* [ASSIGNMENT]
Search the listing for the string "computer". Copy every line that has it.

—————

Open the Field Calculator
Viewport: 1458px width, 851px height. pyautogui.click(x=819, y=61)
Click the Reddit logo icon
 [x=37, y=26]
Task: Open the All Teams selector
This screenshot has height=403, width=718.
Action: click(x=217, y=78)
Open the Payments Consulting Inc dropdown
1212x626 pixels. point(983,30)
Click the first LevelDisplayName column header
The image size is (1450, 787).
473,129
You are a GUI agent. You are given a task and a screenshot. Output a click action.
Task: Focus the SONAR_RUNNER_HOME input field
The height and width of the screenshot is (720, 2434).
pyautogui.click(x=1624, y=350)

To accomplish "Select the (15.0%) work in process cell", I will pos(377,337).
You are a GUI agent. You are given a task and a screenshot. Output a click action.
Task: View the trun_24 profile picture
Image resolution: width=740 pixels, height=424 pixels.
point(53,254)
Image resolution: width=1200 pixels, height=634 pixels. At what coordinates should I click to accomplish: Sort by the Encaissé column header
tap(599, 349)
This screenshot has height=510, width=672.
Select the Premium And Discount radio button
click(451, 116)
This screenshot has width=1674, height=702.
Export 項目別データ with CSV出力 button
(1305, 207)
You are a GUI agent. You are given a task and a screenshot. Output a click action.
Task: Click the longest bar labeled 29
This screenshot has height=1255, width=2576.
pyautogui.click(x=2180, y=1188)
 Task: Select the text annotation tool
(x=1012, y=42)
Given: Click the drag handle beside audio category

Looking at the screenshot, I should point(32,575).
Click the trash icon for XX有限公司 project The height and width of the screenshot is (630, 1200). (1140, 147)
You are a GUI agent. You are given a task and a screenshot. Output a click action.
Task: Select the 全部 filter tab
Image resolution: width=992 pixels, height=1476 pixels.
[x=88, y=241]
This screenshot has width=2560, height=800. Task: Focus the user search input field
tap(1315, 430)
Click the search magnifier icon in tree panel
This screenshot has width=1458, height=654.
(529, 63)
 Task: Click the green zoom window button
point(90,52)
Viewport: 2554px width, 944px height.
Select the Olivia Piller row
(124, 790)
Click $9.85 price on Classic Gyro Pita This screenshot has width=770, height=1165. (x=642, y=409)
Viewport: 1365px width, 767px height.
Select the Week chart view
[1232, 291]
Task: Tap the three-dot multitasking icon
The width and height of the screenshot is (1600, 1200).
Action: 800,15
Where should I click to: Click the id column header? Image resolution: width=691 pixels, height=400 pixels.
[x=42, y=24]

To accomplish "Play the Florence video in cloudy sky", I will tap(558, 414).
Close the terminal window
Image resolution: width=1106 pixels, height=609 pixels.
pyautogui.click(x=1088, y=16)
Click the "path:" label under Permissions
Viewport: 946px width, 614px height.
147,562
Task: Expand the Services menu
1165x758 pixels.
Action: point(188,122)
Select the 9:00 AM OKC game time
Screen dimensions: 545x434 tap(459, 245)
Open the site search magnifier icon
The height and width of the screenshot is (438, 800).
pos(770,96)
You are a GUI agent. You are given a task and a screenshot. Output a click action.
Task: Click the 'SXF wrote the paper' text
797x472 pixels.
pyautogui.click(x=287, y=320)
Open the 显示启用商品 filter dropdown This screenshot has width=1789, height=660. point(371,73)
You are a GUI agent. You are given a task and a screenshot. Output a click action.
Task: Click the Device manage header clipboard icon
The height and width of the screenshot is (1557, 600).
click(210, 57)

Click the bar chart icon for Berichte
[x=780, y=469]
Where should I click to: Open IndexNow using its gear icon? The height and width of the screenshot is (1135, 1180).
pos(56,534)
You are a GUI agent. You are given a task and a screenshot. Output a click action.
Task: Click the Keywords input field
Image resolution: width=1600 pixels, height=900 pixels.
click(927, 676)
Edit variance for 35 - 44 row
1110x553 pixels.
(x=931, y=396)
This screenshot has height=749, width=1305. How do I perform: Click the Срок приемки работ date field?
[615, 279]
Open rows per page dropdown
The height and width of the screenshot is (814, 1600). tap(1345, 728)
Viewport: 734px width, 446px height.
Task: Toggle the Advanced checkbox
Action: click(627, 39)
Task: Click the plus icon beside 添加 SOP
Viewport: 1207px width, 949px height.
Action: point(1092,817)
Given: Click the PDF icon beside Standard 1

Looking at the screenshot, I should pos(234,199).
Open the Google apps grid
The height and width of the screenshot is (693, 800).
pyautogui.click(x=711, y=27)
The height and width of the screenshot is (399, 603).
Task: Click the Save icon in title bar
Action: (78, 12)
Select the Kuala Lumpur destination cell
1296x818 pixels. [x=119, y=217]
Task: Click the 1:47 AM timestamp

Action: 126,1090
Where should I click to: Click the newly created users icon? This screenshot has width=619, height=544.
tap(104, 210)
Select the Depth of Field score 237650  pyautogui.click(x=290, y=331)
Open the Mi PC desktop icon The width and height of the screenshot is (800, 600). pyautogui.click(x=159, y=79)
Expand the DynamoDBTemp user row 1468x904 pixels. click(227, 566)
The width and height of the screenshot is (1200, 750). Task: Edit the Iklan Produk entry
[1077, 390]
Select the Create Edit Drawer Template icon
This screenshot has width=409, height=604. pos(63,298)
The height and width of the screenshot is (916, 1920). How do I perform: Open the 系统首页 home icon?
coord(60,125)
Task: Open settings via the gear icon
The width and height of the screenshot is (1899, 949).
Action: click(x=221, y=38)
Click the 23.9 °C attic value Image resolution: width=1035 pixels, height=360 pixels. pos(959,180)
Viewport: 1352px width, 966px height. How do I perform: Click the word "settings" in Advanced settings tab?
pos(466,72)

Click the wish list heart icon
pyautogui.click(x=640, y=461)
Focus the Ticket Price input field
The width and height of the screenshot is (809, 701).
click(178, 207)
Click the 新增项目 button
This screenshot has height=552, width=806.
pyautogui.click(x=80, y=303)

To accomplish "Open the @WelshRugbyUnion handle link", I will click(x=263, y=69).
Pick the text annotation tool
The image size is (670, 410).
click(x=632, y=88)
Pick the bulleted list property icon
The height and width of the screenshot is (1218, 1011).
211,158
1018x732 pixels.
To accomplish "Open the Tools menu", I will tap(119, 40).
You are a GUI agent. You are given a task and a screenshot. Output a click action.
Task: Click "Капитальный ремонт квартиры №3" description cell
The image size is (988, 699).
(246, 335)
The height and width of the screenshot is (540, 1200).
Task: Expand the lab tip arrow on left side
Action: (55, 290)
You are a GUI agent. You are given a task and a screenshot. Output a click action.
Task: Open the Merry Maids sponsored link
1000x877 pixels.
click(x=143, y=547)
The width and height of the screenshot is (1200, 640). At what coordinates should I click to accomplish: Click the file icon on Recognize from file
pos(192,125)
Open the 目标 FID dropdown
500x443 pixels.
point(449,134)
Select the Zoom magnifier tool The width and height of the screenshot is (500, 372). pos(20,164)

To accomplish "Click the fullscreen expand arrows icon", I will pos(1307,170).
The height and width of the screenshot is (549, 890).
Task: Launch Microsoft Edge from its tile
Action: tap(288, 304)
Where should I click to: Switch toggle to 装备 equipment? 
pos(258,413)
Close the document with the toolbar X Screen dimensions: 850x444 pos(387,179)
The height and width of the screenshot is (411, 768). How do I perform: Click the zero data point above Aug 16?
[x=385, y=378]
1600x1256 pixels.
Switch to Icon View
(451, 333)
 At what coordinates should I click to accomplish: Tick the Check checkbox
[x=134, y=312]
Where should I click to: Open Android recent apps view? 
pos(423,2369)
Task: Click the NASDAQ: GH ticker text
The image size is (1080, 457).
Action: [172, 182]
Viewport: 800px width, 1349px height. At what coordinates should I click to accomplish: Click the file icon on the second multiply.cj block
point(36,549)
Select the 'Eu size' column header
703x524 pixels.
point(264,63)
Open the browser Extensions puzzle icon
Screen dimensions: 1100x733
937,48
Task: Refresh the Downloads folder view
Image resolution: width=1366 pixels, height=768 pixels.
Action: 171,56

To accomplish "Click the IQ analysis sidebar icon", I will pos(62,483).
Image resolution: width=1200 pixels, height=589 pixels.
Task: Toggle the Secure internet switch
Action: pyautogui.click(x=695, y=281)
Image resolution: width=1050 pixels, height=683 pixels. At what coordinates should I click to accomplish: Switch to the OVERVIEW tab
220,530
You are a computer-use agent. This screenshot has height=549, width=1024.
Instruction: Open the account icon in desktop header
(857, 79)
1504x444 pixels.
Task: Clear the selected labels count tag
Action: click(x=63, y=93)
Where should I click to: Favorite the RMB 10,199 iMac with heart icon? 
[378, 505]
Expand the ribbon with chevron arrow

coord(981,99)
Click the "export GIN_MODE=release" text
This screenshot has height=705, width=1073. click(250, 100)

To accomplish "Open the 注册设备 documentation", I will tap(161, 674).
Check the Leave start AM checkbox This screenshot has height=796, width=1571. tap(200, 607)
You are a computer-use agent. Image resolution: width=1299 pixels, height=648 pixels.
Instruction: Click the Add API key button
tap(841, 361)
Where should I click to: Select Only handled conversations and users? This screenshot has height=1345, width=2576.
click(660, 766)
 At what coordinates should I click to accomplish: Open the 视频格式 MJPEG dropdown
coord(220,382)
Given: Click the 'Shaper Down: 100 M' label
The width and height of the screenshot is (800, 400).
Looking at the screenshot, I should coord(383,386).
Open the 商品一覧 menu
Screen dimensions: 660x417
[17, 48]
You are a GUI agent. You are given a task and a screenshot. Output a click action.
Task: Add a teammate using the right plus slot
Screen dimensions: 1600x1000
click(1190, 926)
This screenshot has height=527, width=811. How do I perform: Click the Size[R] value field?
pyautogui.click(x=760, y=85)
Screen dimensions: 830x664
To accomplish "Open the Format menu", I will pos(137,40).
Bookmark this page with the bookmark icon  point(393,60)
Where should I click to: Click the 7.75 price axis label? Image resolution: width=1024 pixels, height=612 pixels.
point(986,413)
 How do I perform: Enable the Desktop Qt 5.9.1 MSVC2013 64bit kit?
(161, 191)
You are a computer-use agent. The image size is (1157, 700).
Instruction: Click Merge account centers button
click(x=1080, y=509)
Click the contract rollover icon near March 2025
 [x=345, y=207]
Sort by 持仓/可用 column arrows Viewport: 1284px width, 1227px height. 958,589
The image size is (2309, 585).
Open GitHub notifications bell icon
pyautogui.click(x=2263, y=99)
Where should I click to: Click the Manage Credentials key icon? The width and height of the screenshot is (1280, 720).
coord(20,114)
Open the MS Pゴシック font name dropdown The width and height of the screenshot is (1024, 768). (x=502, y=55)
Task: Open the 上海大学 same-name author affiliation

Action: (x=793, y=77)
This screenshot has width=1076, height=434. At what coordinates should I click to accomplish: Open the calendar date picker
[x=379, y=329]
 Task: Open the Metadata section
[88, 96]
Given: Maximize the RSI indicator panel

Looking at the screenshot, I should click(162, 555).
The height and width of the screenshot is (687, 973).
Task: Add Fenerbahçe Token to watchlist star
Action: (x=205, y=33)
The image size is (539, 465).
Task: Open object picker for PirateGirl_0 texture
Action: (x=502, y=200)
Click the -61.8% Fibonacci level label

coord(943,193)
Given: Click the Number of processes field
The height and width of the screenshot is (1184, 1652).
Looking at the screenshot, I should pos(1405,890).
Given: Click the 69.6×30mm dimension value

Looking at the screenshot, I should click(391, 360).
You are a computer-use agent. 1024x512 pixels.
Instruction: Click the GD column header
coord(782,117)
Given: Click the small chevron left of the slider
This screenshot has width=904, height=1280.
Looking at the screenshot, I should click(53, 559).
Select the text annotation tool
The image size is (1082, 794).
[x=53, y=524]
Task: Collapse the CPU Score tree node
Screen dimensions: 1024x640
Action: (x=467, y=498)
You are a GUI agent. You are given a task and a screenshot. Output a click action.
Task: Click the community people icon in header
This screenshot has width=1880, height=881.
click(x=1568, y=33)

—————

* [SOLUTION TO THE EXERCISE]
You are a computer-use agent. This screenshot has height=549, width=1024.
You are a computer-use agent. Image resolution: width=1299 pixels, height=648 pixels.
You are a computer-use agent. The image size is (1157, 700).
You are a computer-use agent. 1024x512 pixels.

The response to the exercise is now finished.